Central Bank Interventions

Central banks possess tools to influence exchange rates. They can buy their own currency or sell foreign currency. Modifying interest rates is another key tool.

Interest Rates and Currency Value

Interest rates represent the price of money, often reflected in the yield of bonds. Increasing interest rates makes bonds more attractive, drawing capital into these investments and reducing the amount of money circulating in the broader economy.

While primarily used to control inflation, higher interest rates also have external consequences. They attract foreign investors seeking higher returns, increasing demand for the domestic currency and thus appreciating it. Conversely, lower interest rates can lead to currency depreciation.

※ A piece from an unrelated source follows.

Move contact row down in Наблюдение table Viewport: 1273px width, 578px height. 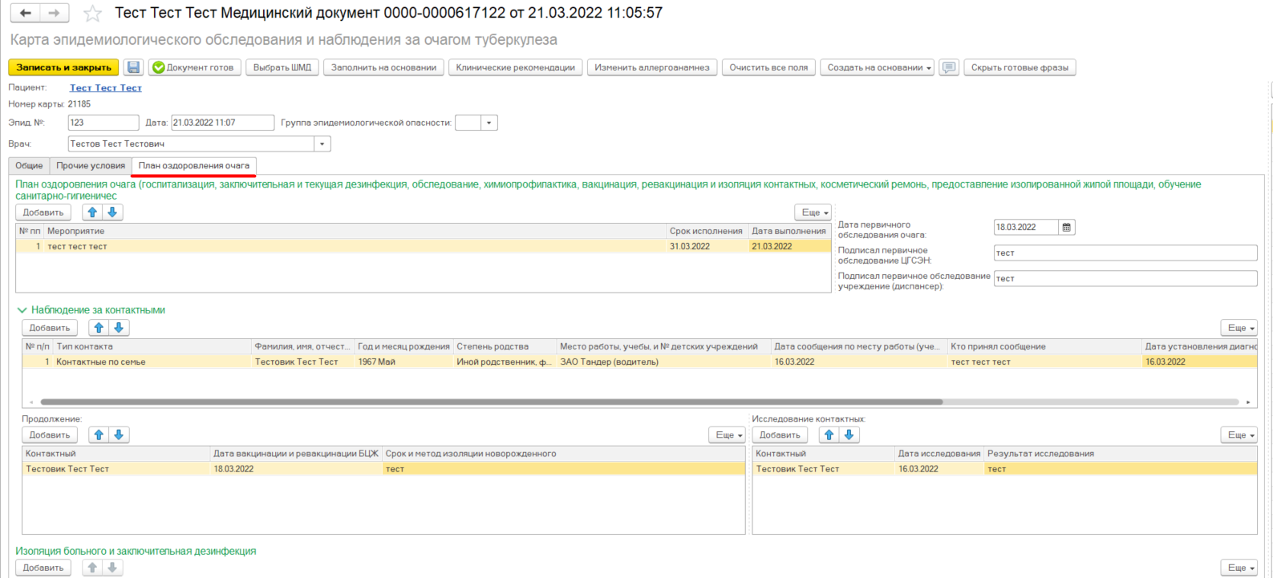119,328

Public Spending and Currency Appreciation

An increase in public spending can stimulate the economy, leading to higher demand and a greater need for money. If the central bank does not increase the money supply to match this demand, the price of money (the exchange rate) increases, leading to currency appreciation.

The Impact of Oil Prices

Oil and World Trade

Oil prices significantly affect world trade and the global economy, particularly through transportation costs. Rising oil prices increase these costs, impacting businesses and consumers.

Falling oil prices can boost real household incomes, leading to increased consumer spending. This occurs because overall consumer prices may fall, and real wages can rise as demand for labor increases in expanding sectors. Government tax revenues also tend to rise due to increased economic activity, often offsetting declines in revenue from the oil and gas sector. A drop in oil prices can also help narrow a country’s trade deficit.

Reasons for Falling Oil Prices

  • Fracking becoming profitable at lower price points ($70-$100).
  • Advancements in electric vehicles and energy-efficient technologies.
  • Producers lowering barrel prices to discourage the above factors.

Geopolitical Factors in Oil Markets

Saudi Arabia, a major oil exporter and historical ally of the US, has benefited from American protection. Shifts in US foreign policy could alter this dynamic. Saudi Arabia’s interests in maintaining oil prices may not align with countries like Venezuela or Ecuador, and geopolitical tensions with nations like Iran add further complexity to the global oil market.